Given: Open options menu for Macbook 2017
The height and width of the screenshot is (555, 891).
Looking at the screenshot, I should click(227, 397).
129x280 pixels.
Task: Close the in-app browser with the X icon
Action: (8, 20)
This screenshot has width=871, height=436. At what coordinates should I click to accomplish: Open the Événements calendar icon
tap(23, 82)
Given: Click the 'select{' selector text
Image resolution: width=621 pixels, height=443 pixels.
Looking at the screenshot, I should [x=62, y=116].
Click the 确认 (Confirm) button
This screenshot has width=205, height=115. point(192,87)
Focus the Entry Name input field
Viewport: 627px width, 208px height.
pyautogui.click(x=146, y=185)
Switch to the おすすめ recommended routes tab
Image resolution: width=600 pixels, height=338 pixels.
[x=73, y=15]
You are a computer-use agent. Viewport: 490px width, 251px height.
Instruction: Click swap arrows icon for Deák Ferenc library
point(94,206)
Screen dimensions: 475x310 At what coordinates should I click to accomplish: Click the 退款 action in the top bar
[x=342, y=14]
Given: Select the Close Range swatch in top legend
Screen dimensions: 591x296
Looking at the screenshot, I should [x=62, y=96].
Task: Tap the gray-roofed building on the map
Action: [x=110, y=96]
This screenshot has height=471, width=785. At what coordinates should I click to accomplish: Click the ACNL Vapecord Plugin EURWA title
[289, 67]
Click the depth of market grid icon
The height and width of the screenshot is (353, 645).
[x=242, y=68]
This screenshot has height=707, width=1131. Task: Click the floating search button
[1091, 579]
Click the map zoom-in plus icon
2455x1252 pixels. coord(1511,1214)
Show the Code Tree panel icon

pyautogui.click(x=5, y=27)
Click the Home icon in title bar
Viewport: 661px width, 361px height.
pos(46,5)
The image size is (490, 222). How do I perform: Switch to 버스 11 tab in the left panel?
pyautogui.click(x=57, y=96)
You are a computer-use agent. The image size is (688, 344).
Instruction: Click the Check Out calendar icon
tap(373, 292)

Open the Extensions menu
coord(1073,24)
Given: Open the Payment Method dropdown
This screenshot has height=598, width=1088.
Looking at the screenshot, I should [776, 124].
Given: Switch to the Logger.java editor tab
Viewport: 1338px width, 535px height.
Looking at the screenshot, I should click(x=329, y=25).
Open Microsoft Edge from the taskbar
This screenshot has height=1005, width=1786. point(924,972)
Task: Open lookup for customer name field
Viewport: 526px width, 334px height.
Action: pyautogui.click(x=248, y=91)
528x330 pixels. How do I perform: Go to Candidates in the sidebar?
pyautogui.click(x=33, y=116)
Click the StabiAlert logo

::::::

Can you reproduce the rows verbatim, starting at the row that contains "Click the map zoom-in plus icon" and continuing through the final row?

• _Solution for this problem_:
Click the map zoom-in plus icon
2455x1252 pixels. coord(1511,1214)
Show the Code Tree panel icon

pyautogui.click(x=5, y=27)
Click the Home icon in title bar
Viewport: 661px width, 361px height.
pos(46,5)
The image size is (490, 222). How do I perform: Switch to 버스 11 tab in the left panel?
pyautogui.click(x=57, y=96)
You are a computer-use agent. The image size is (688, 344).
Instruction: Click the Check Out calendar icon
tap(373, 292)

Open the Extensions menu
coord(1073,24)
Given: Open the Payment Method dropdown
This screenshot has height=598, width=1088.
Looking at the screenshot, I should [776, 124].
Given: Switch to the Logger.java editor tab
Viewport: 1338px width, 535px height.
Looking at the screenshot, I should click(x=329, y=25).
Open Microsoft Edge from the taskbar
This screenshot has height=1005, width=1786. point(924,972)
Task: Open lookup for customer name field
Viewport: 526px width, 334px height.
Action: pyautogui.click(x=248, y=91)
528x330 pixels. How do I perform: Go to Candidates in the sidebar?
pyautogui.click(x=33, y=116)
Click the StabiAlert logo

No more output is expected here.